Em concordância está Fernando Capez (2012) ao discorrer que esta liberdade poderá ou não ser condicionada a alguma exigência, contudo, não deverá ser condicionada a nenhuma medida cautelar privativa de liberdade, devendo ser absoluta e não podendo ser negada ao acusado de crimes que não preveem pena privativa de liberdade ou para autor de infração de menor potencial ofensivo. Ademais, deverá ser imediatamente concedida quando não couber prisão preventiva, sendo inconstitucional que o juiz não conceda a liberdade provisória diante da ausência de fundamentos para esta prisão.

Ainda, o Capítulo VI do Código de Processo Penal é nomeado de “Da liberdade provisória, com ou sem fiança” e, consoante o artigo 3221 e seguintes de lei supracitada, define que poderá o acusado ser posto em liberdade provisória com a condição de prestação de uma fiança. Deste modo, esta fiança será um valor arbitrado, pela autoridade policial ou pelo juiz, para que o acusado pague e possa responder o trâmite processual em liberdade, desde a prisão em flagrante até o trânsito em julgado da sentença.

O valor da fiança que será fixado pela autoridade, a depender do tipo de infração, pode ser minorado – e até extinto - ou majorado, a depender da condição financeira do agente, bem como de sua vida pregressa, condições de periculosidade e importância de prováveis custas do processo até seu julgamento, conforme artigo 325 e 326 do Código de Processo Penal2 (BRASIL, 2018a).

1 Art. 322. A autoridade policial somente poderá conceder fiança nos casos de infração cuja pena privativa de liberdade máxima não seja superior a 4 (quatro) anos (BRASIL, 2018a).

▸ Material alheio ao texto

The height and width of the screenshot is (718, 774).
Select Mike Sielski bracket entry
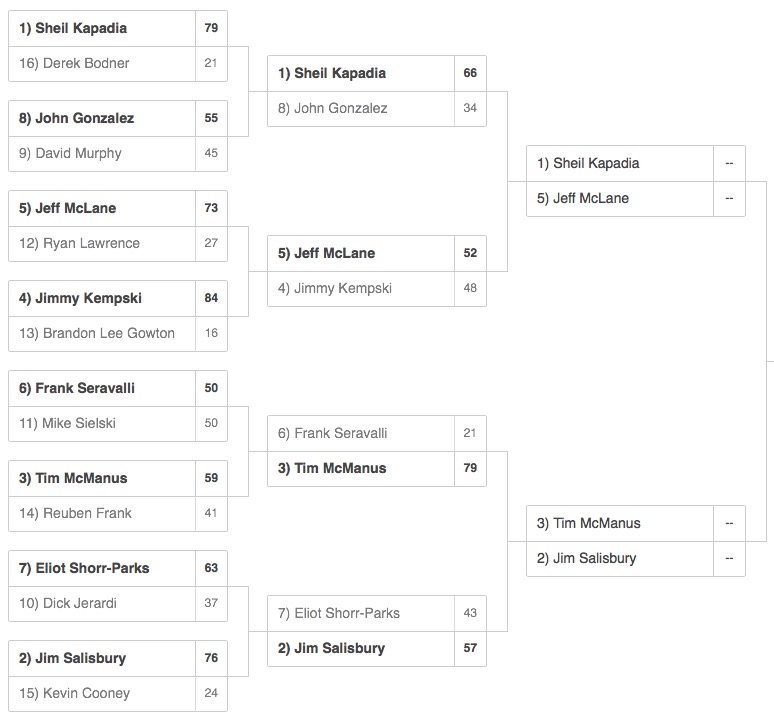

2 Art. 325. O valor da fiança será fixado pela autoridade que a conceder nos seguintes limites: I - de 1 (um) a 100 (cem) salários mínimos, quando se tratar de infração cuja pena privativa de liberdade, no grau máximo, não for superior a 4 (quatro) anos; II - de 10 (dez) a 200 (duzentos) salários mínimos, quando o máximo da pena privativa de liberdade cominada for superior a 4 (quatro) anos. § 1o Se assim recomendar a situação econômica do preso, a fiança poderá ser: I - dispensada, na forma do art. 350 deste Código; II - reduzida até o máximo de 2/3 (dois terços); ou III - aumentada em até 1.000 (mil) vezes.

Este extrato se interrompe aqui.